Sou uma acumuladora!

Sei disso desde o dia em que comecei a contrabandear conchinhas da praia para casa no baldinho. Coletava tantas quantas fosse possível esconder do cuidadoso olhar materno.
Uma vez me disseram que não devemos tirar nada de Iemanjá sob o risco de deixar zangada a rainha do oceano. Uma tolice sem precedentes em minha modesta opinião. As conchinhas são como ondas. Vêm todas da mesma eternidade. Iemanjá não coloca número em seus domínios. Ela não é uma humana boba, nem fica zangada por conta de infinitos. Diferente de mim, ela não acumula conchinhas.
Obviamente que essa compulsão foi se tornando maior com o passar dos anos. Dizem que é assim na vida, tudo aquilo que não prestamos atenção cresce. No meu caso, a propensão a acúmulos!
Com o tempo passei a colecionar pequenas pedras de minhas viagens. Pedaços de chão que trazia comigo das andanças. Talvez reflexo da vontade de carregar cada pedaço do mundo que o pé tocou. Coisa de colecionador, não há muito o que entender, no máximo a gente aceita e segue em frente.
Mas cada pedaço de chão que eu trazia comigo, contava uma história. Como aquele pequeno quartzo que peguei logo antes de ser resgata no Parque Nacional da Chapada dos Veadeiros (sim, história real que um dia conto, minha propensão a andar perdida já é lendária). Ou uma pequena lasca do Monte Parnaso que meus olhos não acreditavam ter diante de si.

E assim, em cada jornada voltava com bolsos cheios de pedras. Pedaços de chão com os quais passei a desenhar meu próprio mosaico do mundo. Mania estranha que Virgínia* certamente entenderia. Mas as pedras, como Virgínia também descobriu, são carga mais pesada do que o corpo suporta. Por conta disso passei a acumular flores.

Como aquela flor de algodão, colhida na curva de alguma estrada. Parecia até árvore de nuvem na terra. Todos os dias me faz pensar que o céu está mais perto do que parece.
As flores trouxeram certa leveza a minha compulsão que nem por isso deixou de ser compulsiva. E assim cada carimbo no passaporte passou a ser acompanhado de pétalas. Cada viagem mais e mais coleções.




Lavandas coletadas de algum lugar mais frio que o corpo suporta.
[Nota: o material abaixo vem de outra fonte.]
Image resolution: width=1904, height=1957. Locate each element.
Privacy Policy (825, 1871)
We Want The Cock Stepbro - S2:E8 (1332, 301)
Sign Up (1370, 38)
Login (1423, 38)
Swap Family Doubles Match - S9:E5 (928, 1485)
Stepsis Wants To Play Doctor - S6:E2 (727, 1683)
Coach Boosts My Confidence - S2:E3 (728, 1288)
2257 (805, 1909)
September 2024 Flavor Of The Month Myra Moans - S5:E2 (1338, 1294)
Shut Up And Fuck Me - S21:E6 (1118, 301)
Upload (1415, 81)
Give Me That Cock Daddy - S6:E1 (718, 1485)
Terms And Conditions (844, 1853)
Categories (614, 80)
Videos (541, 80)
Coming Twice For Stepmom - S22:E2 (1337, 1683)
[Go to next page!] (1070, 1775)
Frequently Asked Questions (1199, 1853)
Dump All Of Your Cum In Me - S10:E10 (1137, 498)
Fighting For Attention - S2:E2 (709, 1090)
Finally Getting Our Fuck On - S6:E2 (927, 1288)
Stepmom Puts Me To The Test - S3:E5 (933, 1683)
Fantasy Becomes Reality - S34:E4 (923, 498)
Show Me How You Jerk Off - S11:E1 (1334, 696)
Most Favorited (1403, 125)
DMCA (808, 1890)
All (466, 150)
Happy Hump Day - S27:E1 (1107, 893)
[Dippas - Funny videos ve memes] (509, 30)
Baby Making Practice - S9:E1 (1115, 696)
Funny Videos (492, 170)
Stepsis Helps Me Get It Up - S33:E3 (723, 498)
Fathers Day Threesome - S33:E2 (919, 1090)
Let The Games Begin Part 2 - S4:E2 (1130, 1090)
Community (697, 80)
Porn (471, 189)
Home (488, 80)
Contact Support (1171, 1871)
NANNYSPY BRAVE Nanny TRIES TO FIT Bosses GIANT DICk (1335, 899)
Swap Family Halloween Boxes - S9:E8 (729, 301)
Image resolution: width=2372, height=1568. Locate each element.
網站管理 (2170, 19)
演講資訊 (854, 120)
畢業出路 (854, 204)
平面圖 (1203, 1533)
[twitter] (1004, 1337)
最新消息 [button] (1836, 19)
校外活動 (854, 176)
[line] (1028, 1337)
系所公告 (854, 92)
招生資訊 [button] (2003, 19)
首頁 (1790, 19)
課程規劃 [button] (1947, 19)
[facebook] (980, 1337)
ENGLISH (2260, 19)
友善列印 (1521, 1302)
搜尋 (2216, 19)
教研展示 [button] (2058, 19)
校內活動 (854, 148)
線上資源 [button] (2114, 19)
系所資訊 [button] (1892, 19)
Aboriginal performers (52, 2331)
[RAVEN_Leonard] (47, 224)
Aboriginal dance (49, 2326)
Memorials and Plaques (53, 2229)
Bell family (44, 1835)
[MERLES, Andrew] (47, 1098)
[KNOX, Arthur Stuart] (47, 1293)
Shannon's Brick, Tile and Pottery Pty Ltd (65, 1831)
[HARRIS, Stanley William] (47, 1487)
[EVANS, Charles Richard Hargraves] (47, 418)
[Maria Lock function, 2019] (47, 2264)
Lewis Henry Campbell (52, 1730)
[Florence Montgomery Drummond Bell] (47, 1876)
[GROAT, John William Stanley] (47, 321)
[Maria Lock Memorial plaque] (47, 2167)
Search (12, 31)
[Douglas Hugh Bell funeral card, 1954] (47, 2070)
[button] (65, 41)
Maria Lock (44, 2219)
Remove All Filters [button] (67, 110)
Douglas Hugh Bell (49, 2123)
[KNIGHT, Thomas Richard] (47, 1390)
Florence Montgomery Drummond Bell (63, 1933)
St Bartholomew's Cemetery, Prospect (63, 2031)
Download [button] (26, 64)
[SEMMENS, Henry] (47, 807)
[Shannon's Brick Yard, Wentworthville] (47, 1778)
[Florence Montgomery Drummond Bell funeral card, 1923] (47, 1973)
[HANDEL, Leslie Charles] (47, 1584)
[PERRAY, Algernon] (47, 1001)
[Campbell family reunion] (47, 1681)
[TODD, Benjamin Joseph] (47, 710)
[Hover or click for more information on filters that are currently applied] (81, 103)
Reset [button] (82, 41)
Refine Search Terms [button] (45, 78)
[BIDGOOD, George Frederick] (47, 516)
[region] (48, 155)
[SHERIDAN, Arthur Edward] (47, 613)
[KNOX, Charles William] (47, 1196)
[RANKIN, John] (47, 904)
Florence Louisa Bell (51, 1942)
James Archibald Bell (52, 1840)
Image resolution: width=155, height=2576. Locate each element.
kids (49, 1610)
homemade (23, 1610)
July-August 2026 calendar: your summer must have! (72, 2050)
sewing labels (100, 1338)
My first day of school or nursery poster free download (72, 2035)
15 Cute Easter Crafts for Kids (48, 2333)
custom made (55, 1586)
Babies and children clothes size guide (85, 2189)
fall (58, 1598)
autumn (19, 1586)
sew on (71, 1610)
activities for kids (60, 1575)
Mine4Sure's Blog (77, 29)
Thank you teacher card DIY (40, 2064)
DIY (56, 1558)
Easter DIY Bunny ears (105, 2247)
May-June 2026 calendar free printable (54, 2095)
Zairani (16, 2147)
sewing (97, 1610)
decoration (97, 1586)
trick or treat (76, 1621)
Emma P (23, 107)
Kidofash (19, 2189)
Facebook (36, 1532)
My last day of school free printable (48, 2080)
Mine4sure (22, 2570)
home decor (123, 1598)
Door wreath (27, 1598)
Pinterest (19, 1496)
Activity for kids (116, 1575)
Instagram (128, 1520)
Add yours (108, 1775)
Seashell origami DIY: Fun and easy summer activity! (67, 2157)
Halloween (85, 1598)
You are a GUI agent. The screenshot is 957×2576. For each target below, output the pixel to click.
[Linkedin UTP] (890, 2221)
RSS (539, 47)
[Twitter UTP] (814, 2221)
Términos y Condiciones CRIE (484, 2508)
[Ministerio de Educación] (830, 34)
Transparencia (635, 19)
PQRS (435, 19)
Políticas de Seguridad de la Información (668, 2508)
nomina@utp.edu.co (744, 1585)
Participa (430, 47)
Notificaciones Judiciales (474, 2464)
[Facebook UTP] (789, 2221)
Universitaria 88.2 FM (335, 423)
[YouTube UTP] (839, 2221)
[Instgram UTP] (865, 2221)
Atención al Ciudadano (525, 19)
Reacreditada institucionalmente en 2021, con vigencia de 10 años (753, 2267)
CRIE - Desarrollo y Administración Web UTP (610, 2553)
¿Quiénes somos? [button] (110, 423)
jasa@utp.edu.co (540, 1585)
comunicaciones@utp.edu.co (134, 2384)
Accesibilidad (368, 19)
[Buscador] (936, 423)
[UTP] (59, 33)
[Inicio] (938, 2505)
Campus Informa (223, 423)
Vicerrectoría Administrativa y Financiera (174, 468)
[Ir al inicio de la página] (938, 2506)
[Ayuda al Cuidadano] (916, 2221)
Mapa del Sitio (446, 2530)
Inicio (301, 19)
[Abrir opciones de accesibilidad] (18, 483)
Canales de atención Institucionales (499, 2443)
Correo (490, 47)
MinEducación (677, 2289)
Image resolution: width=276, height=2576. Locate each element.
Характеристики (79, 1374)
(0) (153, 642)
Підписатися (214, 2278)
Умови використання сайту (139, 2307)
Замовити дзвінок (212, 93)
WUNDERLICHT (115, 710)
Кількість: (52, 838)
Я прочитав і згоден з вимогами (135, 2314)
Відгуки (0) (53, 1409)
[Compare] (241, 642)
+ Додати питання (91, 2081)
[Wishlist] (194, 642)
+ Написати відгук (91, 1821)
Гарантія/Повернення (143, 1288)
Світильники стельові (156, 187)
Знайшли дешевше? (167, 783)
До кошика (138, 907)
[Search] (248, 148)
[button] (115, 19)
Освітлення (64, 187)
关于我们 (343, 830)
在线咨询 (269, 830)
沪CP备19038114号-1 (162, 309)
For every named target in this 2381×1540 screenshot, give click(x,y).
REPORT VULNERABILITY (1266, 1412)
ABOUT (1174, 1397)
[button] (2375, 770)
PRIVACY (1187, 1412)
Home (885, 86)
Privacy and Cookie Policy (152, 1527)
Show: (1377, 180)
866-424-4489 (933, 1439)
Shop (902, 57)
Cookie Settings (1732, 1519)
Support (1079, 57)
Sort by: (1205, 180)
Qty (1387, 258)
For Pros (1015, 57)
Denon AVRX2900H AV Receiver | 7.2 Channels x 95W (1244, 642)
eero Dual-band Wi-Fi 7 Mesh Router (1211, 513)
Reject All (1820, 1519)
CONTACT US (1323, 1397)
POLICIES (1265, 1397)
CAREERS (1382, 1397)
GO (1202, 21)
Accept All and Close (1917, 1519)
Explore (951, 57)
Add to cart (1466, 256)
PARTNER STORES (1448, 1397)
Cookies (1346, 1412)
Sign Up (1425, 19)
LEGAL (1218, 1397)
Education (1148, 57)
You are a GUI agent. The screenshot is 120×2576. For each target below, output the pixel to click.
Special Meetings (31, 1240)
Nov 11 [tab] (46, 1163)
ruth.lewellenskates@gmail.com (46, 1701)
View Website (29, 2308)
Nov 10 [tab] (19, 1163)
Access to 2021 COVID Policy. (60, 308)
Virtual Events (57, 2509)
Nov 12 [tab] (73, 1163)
A lamparina serviu de base para o estranho e seco conjunto (será que sou a única a ver beleza em tudo o que um dia já foi vivo?)

Dias desses fui acometida por certa loucura que, ao que parece, de tempos em tempos aflige os acumuladores. Arranquei as flores secas de seus esconderijos . Catei todas as pedras do mosaico. Desfiz meu mundo.
As pedras usei para construir meu jardim (e reconheço que exista certo romantismo aí, não há como negar, sou romântica). Prefiro um mundo no qual eu possa pisar. Mosaicos são bonitos, mas não há muito que se possa fazer com eles além da mera contemplação.
As flores espalhei em telas. Aquarelas. Quadros. Colei nas folhas de caderno. Retirei toda vida que pude das pétalas secas. E juro por Deus que resisti bravamete quando, em um ímpeto, tive vontade de colar no caderno as dezenas de joaninhas que se abrigavam nas pétalas das flores secas. Foi quando descobri que todo acúmulo carrega mais do que pretendido.

Não sei se ter dado fim às coleções fez de mim menos acumuladora. Ou talvez tenha me tornado ainda mais obsessiva ao espalhar meus troféus pela casa.
Mas agora, ciente de meu acumulo, ando mais comedida. Não carrego mais pedras. Não me apego facilmente a qualquer flor. Resolvi fazer o tipo difícil. Insensível. Nada mais de reparar em flores no caminho, nem mesmo ruas ladrilhadas com pedrinhas de brilhantes.
Só sei que de meu pedregoso jardim eu vejo o mundo. Cheio de acúmulos. Eternidades . E flores.

** Virgínia Woolf poeta, escritora, ensaísta e editora britânica que se matou em 1941 enchendo os bolsos de pedras e se atirando ao rio Ouse.